Depois de passar por dois traumas – câncer de mama e de intestino –, o assunto me atrai sempre, com um agravante. Não entendo por que não sou beneficiada com a liberação da cobrança de Imposto de Renda, pois conheço muitos casos de sobreviventes beneficiados com essa graça.
Como ando de olho em tudo o que acontece, estou atenta a um exame de sangue novo para detectar a doença. Ainda é realizado só no exterior, plano de saúde nenhum banca, por causa do custo. Na última vez que pesquisei, o preço superava R$ 15 mil.
Fato é que a oncologia de precisão ganhou importante aliada: a biópsia líquida, que detecta a presença de materiais tumorais por meio da análise de amostra de sangue colhida como um simples exame, igual àqueles comuns de laboratório. Trata-se de um avanço em comparação à atual biópsia, realizada em fração do tumor.
A novidade apresenta grandes vantagens, sendo quatro as mais importantes. É minimamente invasiva; dá agilidade ao diagnóstico, que até então só era possível por meio da biópsia de um fragmento do tumor retirado por cirurgia; revela a presença de câncer mais precocemente, aumentando as chances de cura; e viabiliza o tratamento medicamentoso mais assertivo.

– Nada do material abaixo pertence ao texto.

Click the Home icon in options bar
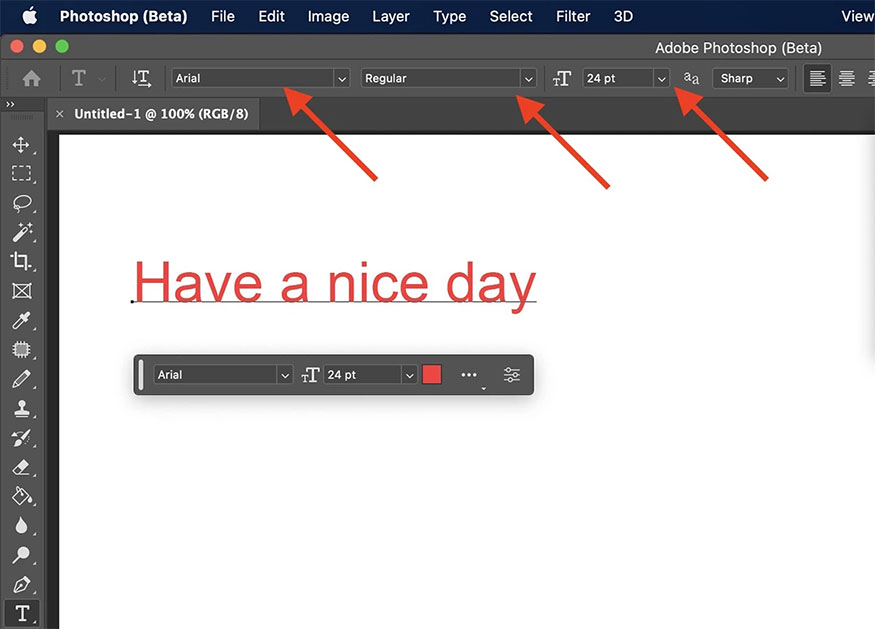The image size is (875, 629). tap(32, 78)
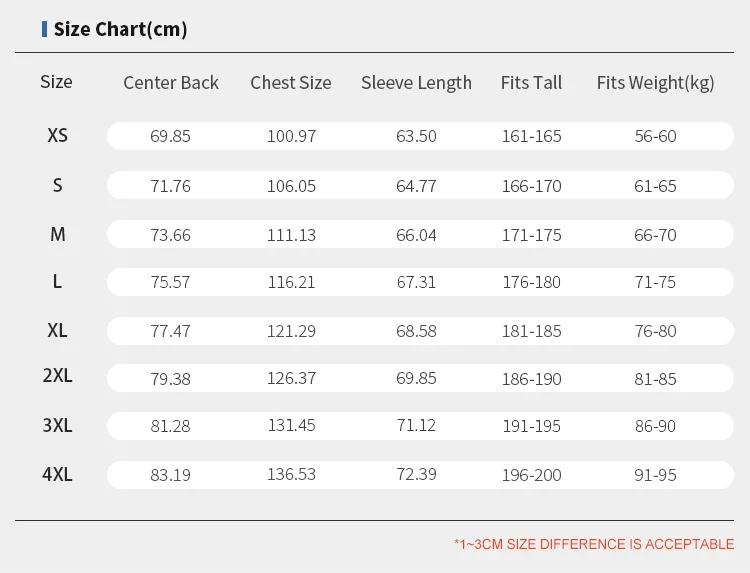Click the Size Chart(cm) heading
The height and width of the screenshot is (573, 750).
click(120, 29)
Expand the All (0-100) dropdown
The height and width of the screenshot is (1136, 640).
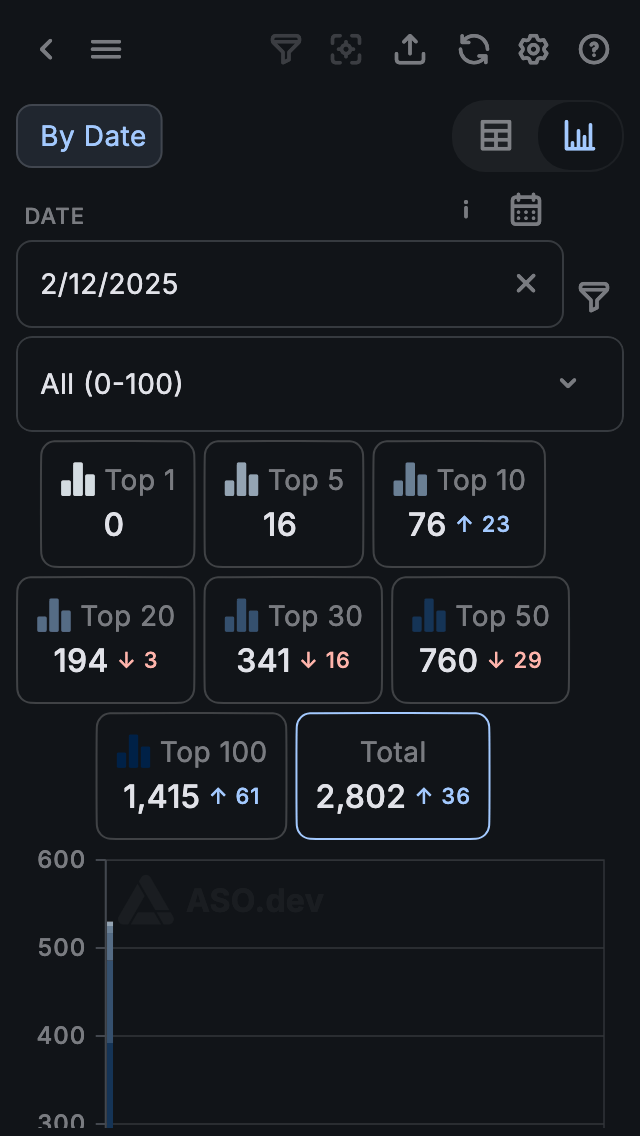[x=320, y=384]
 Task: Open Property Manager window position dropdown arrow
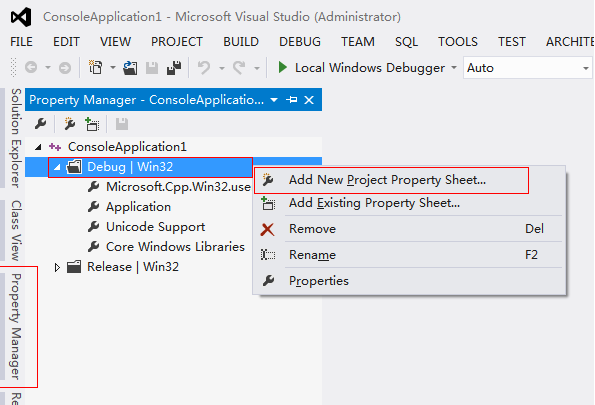pyautogui.click(x=274, y=100)
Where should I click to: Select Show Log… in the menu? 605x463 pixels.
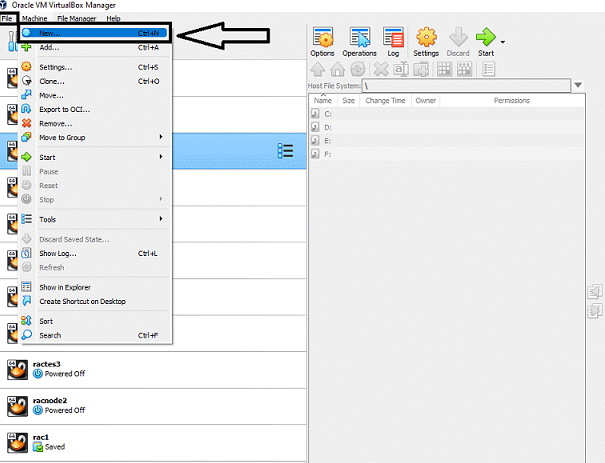58,254
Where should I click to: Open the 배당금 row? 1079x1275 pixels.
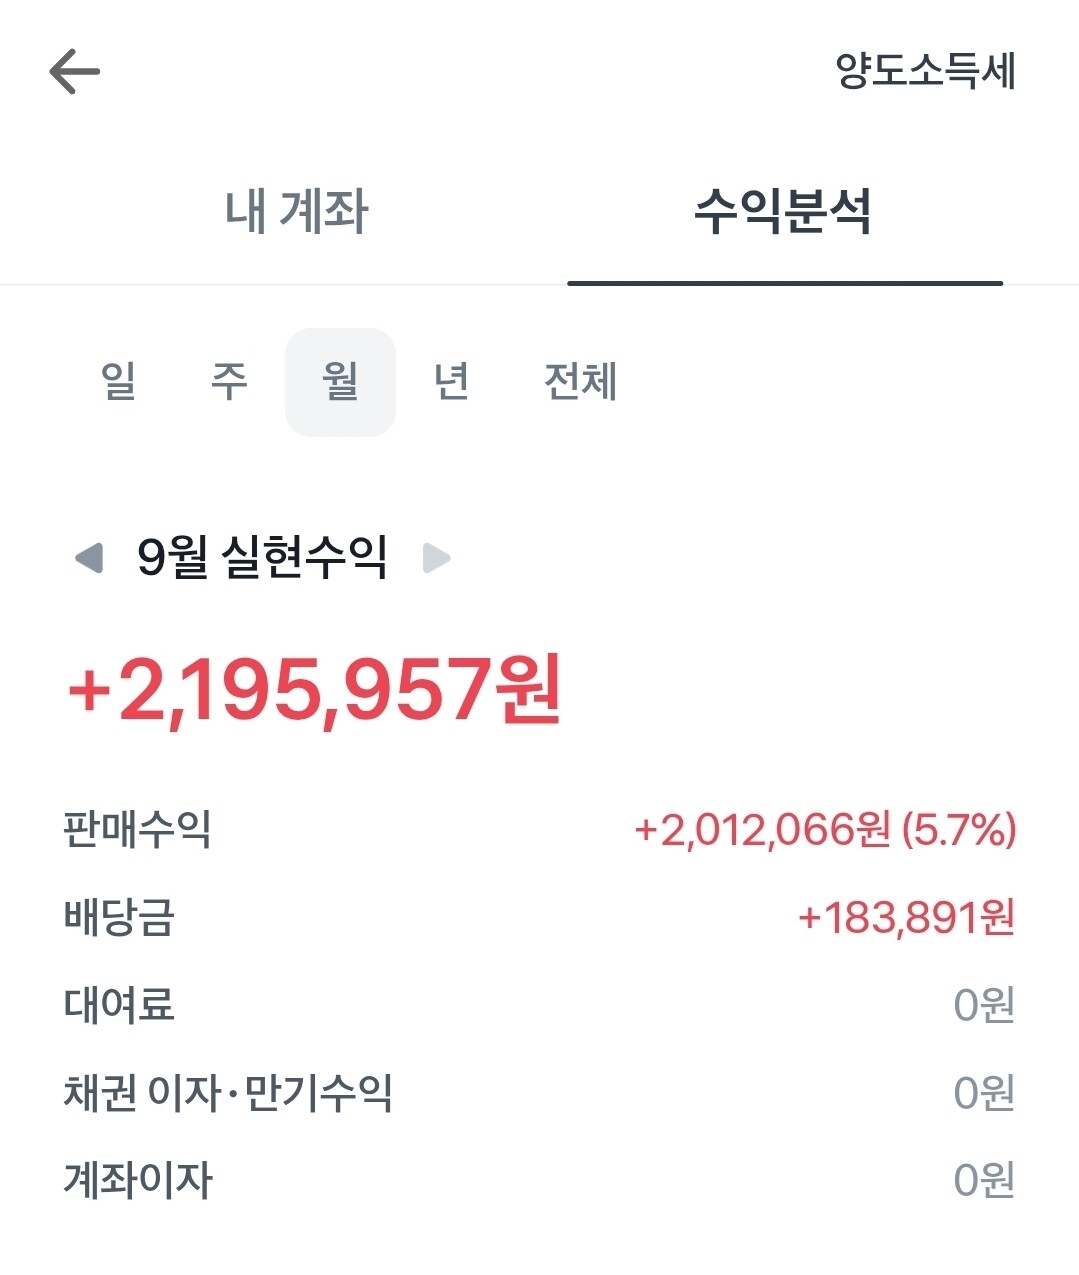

O oncologista Paulo Pizão explica que essa tecnologia analisa o DNA tumoral circulante (ctDNA), uma vez que nos vasos sanguíneos de pacientes com câncer circulam várias substâncias ou biomarcadores derivados de tumores. Não é só no sangue que o fenótipo maligno está presente – a biópsia pode ser feita em outros líquidos do corpo, como humor aquoso, saliva, ascite, líquido pleural, líquor e urina.
“A biópsia líquida é uma técnica não invasiva que identifica as substâncias liberadas pelas células cancerosas em quantidades mínimas, permitindo a detecção da malignidade em estágio inicial, o que pode salvar vidas”, salienta o médico.
O doutor Pizão enfatiza que ela pode ser usada para monitorar o progresso do tratamento do câncer. Como o procedimento permite a detecção de mutações genéticas e outras alterações no DNA, pode-se avaliar a eficácia do tratamento e fazer ajustes, se necessário, com mais rapidez e segurança.
“A técnica ajuda a personalizar o cuidado, garantindo que o paciente receba a terapia mais adequada para sua condição”, destaca o oncologista.
Devido à possibilidade de realizar o exame diversas vezes, a biópsia líquida viabiliza o acompanhamento do efeito das terapias quase em tempo real. “O médico pode prever se o paciente precisará de tratamento adicional e se desenvolverá resistência a certos medicamentos, apontando os que são pertinentes a cada tipo de tumor”, enfatiza Pizão.
Ainda não há conclusões sobre a eficácia do exame para todos os tipos de câncer, que são mais de uma centena. Em várias partes do mundo, incluindo o Brasil, já são comercializados os kits para coleta do líquido, que, por enquanto, é enviado para análise nos Estados Unidos.
O exame ainda não é coberto pelos planos de saúde, mas a tendência, conforme o doutor Pizão, é que esse cenário mude no futuro.
Uma das principais evidências de sua eficácia foi o estudo japonês referente ao câncer de cólon e reto feito com mais de 5 mil pessoas e divulgado no final de 2022. De acordo com ele, a biópsia líquida aponta a existência de elementos cancerosos na corrente sanguínea com o tumor até 10 mil vezes menor em tamanho do que a aferição obtida nos exames de imagem convencionais.
“O oncologista recebe dados valiosos que podem transformar a condução da terapia”, afirma o doutor Pizão. Outra vantagem da biópsia líquida é a aplicação para verificar se há resíduo de células cancerosas após a extração cirúrgica do tumor.
“É comum, depois da cirurgia, passar por quimioterapia ou radioterapia a fim de inibir a chance de haver partículas tumorais que podem facilitar a volta do câncer. Quem faz a biópsia líquida e o resultado não indica a presença de material residual do tumor pode não precisar dessas sessões que debilitam o paciente”, conclui o oncologista.